And the other thing is they also have a third thing. And they take lots of free time off. So they’re either rehearsing or performing or they’re on free days. So when I got into the work world right after college, I was a copywriter in a big ad agency in Toronto. And it didn’t operate that way. Here you were doing creative work, but you were doing creative work as if you’re pushing paper. And because you had to be there at 9:00 in the morning. You had to be there until 5:00 at night. And you got weekends off. But even there, the other people did actually take weekends. But if there’s a big job, you work weekends. You work nights. I remember one project I was on. We had some big clients like Chrysler and Kraft. And I got up on a Sunday morning and I went to bed on a Wednesday night.

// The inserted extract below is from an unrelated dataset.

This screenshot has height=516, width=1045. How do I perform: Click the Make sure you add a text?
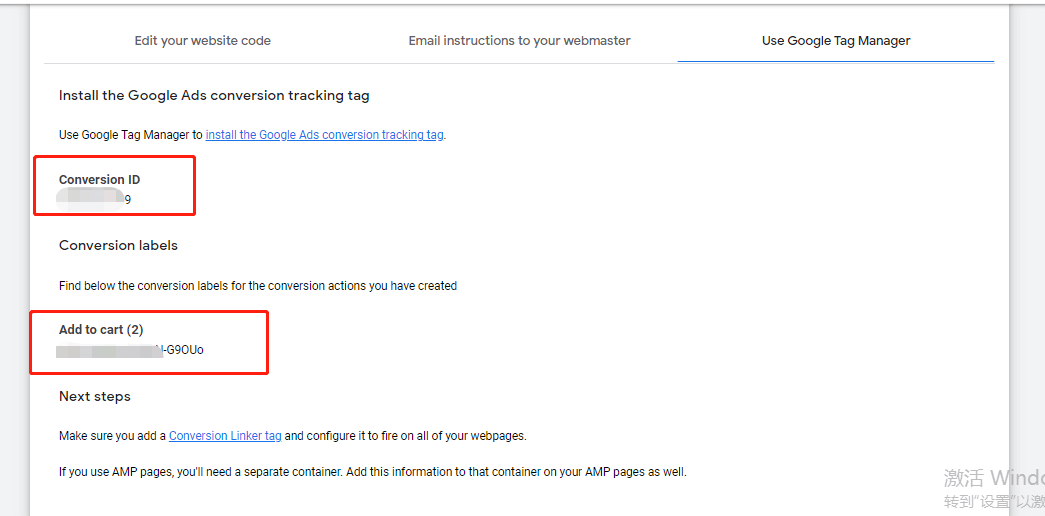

It was just straight work.
[1:03:06] Brad: And that was before Red Bull. So how did you do it?
[1:03:08] Dan: Well, you know, old time people knew things too, anyway.
[1:03:18] Brad: We’ll leave that one on the shelf.
[1:03:18] Brad: Red Bull is more about maiming. It’s not actually about the substance. But, anyway, so when I got into the entrepreneurial world, I said, “You know, entrepreneurs should act like entertainers.” And mutual advisors or entrepreneurs, in the sense that you’re not guaranteed anything. You don’t kill it, you don’t eat. So what I said is that you should arrange your time in three parts. And I just take a circle and break it into three pieces of pie. And one of them is called “free days”. And so free days are days, midnight to midnight, when you don’t do any work-related activity at all. So you can’t check your emails. You can’t check your cellphone. You can’t work on files. You can’t read things. You’re doing free day activities, hopefully with the people who mean most to you.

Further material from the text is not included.